One of those challenges is this: in order to be approved for screening, a rare disease must have an effective treatment available. But to develop that treatment, there must be research, for which, as Baker said above, it’s harder to find support and funding if the disease is rare. Though early detection can save lives, there are program challenges at multiple levels. “The more we study a disease, the more likely we are to find treatment,” Baker says.

While clinicians agree that early diagnosis can lead to additional therapeutic options for DMD, the lack of broad genetic-defect-targeted treatment prevents it from becoming part of the newborn screening panel. While the decision in the U.S. to add new diseases to newborn screenings is made at a state level, they are often first added at the federal level to the Recommended Uniform Screening Panel (RUSP). For diseases to be included on the RUSP, researchers must also prove that a disease represents a public health issue.

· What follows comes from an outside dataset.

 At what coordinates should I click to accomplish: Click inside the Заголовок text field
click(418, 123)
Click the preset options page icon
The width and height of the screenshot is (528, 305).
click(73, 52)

It can take years to add a new disease to the RUSP, but despite this sometimes long and challenging process, progress is still being made. For example, Pompe disease was added to RUSP in 2015, and SMA in 2018.

Investing in the future

According to news reports, the baby who was diagnosed with SMA is doing just fine today after receiving gene therapy treatment. This is all thanks to the funding and public support that made it possible to early identify this rare disease through a newborn screening test.

“I really want parents to understand that this is a public program for your child that focuses on your child’s health,” Baker says. “The diseases we’re screening for don’t have obvious symptoms until it’s too late.” Diseases on a newborn screening panel cannot be detected at birth by a general physical exam.

“Newborn screening is not just a test,” Baker continues. “It’s a program and a system. We need everyone working together – from the birthing hospital getting good samples, to the laboratory doing high quality testing, to the physician following up after screening.”

Baker says there is no feeling comparable to the work she does helping a newborn who needs it.

“Newborn screening saves lives. With newborn screening, I really think you can make a difference,” she says. With the structure and resources available to her on the UW-Madison campus, Baker has been able to work on improving the newborn screening process for better identification of rare diseases. “When you know the effort you put in and you see the result of healthy babies, nothing can compare with that,” she says. “I think I’m very lucky to be in this profession.”